Press "Enter" to skip to content

J&J says two trial participants had severe allergic reactions after getting Covid vaccine

Empty vials that contained a dose of the Johnson & Johnson vaccine against the COVID-19 coronavirus lie on a table as South Africa proceeds with its inoculation campaign at the Klerksdorp Hospital on February 18, 2021.

Phill Magakoe | AFP | Getty Images

Two trial participants suffered severe allergic reactions shortly after getting Johnson & Johnson‘s Covid-19 vaccine, a J&J scientist told an FDA panel on Friday.

J&J was first informed on Wednesday about the allergic reactions, Macaya Douoguih, head of clinical development and medical affairs for J&J’s vaccines division Janssen, told the FDA’s Vaccines and Related Biological Products Advisory Committee.

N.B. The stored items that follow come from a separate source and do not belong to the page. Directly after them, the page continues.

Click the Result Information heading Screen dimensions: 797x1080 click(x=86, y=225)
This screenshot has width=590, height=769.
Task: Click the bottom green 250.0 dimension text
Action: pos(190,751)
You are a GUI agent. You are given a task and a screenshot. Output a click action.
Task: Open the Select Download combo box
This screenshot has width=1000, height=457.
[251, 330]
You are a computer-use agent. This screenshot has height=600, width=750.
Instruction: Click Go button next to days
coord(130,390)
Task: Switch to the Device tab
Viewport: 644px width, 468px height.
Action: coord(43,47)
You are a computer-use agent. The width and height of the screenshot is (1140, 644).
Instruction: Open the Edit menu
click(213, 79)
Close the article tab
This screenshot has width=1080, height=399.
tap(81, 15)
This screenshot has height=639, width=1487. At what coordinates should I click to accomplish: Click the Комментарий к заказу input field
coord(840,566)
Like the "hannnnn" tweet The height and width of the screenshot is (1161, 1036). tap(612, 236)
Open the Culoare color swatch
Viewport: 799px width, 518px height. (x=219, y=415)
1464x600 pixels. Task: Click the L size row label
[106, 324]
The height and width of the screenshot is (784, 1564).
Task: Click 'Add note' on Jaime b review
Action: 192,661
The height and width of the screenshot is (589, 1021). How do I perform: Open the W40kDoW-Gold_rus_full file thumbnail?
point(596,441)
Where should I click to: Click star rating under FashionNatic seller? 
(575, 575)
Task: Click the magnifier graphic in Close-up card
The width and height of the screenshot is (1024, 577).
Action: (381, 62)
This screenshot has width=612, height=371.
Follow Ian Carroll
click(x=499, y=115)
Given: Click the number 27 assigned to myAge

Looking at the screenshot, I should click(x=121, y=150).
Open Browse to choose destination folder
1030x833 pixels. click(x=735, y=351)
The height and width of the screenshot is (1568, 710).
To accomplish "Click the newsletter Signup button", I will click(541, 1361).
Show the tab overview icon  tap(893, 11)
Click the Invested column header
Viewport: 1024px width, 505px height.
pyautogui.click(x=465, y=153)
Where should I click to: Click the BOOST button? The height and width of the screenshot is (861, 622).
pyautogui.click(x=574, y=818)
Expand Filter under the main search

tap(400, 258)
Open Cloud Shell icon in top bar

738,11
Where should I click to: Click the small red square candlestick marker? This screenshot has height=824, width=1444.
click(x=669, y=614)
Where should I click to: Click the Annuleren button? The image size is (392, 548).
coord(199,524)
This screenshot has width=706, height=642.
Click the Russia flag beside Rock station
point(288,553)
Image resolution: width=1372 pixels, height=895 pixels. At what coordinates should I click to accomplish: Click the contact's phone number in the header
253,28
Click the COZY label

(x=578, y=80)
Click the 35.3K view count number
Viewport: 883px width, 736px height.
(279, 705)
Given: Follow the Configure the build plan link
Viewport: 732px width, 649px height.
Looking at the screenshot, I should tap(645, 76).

One of the people was participating in an ongoing trial in South Africa and developed anaphylaxis, a severe and life-threatening allergic reaction, after getting the vaccine, she said.

She did not give details on the second person’s reaction.

“We will continue to closely monitor for these events,” she told the panel.

There were previously no reports of anaphylaxis in J&J’s clinical trial. The Centers for Disease Control and Prevention is currently monitoring for such events as states and pharmacies roll out Pfizer’s and Moderna’s vaccines.

There have been 46 reports of anaphylaxis in those who received Pfizer’s vaccine and 16 cases in those who received Moderna’s, according to a CDC report published Feb. 16. The agency said the occurrence of the reaction is in the range of those reported for the influenza vaccine.

The CDC is asking health-care providers to monitor patients for 15 minutes after vaccination and 30 minutes for those who have a history of allergic reactions.

If someone has a severe allergic reaction after getting the first dose of Covid-19 vaccine, the CDC recommends that they do not get the second dose, even if the allergic reaction was not severe enough to require emergency care.